«La destra si attacca ai sondaggi perché evidentemente non sa più cosa dire né in Umbria né a Roma.
E allora prova a trasformare un fisiologico assestamento del consenso in una polemica politica completamente scollegata dalla realtà dei numeri. Stefania Proietti è oggi al sesto posto in Italia tra i
presidenti di Regione più apprezzati ed è la presidente più gradita del Centro Italia, con un consenso superiore anche a quello dei presidenti di centrodestra Francesco Rocca, Marco Marsilio e Francesco
Acquaroli» lo affermano i capigruppo della maggioranza dell’Assemblea legislativa dell’Umbria.
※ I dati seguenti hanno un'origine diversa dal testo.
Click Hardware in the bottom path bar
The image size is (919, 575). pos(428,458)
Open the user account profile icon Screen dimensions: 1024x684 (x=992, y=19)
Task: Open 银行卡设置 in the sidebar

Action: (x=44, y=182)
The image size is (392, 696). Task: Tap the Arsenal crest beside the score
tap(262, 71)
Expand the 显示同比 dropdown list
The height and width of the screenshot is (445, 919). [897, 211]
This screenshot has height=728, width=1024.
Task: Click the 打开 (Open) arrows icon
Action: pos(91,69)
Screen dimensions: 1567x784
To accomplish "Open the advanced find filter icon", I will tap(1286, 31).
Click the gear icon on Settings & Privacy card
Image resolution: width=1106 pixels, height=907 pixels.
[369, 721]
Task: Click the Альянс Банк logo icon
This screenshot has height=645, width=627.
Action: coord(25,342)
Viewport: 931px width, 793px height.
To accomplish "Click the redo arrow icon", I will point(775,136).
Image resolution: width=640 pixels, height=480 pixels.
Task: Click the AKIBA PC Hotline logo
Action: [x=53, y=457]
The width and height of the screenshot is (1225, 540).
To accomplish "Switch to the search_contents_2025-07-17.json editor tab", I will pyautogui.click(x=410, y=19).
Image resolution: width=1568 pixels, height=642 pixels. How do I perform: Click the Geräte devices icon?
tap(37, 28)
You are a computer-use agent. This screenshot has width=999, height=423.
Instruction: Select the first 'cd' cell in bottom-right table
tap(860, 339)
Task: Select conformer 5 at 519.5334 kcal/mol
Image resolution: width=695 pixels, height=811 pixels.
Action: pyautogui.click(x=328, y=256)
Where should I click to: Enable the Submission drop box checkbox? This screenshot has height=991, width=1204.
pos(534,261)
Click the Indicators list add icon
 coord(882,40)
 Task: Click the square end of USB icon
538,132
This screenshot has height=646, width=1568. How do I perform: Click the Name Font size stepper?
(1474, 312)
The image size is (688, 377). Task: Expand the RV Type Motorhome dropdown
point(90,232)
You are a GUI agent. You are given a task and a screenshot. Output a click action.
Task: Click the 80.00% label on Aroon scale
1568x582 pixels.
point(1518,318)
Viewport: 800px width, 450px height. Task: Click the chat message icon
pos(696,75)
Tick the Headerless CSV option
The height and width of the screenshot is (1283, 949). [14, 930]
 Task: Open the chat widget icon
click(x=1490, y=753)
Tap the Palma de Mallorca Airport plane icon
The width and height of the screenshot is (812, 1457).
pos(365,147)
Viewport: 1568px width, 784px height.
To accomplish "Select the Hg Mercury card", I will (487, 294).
«Parliamo inoltre – proseguono – di un calo assolutamente fisiologico visto che il dato dello scorso anno era inevitabilmente influenzato dalle elezioni ravvicinate e dal consenso che normalmente
accompagna l’inizio di un mandato. E forse la destra farebbe bene ad avere più prudenza e più memoria: Donatella Tesei nelle ultime tre rilevazioni si fermava al 35% nel 2022 e al 32% nel 2023 e nel 2024. Numeri che raccontano molto più di tante polemiche costruite ad arte. La verità è semplice, hanno perso le elezioni e ancora fanno fatica accettarlo. Noi continuiamo a lavorare e a far parlare i fatti. Saremo giudicati per ciò che realizzeremo, non per la propaganda quotidiana».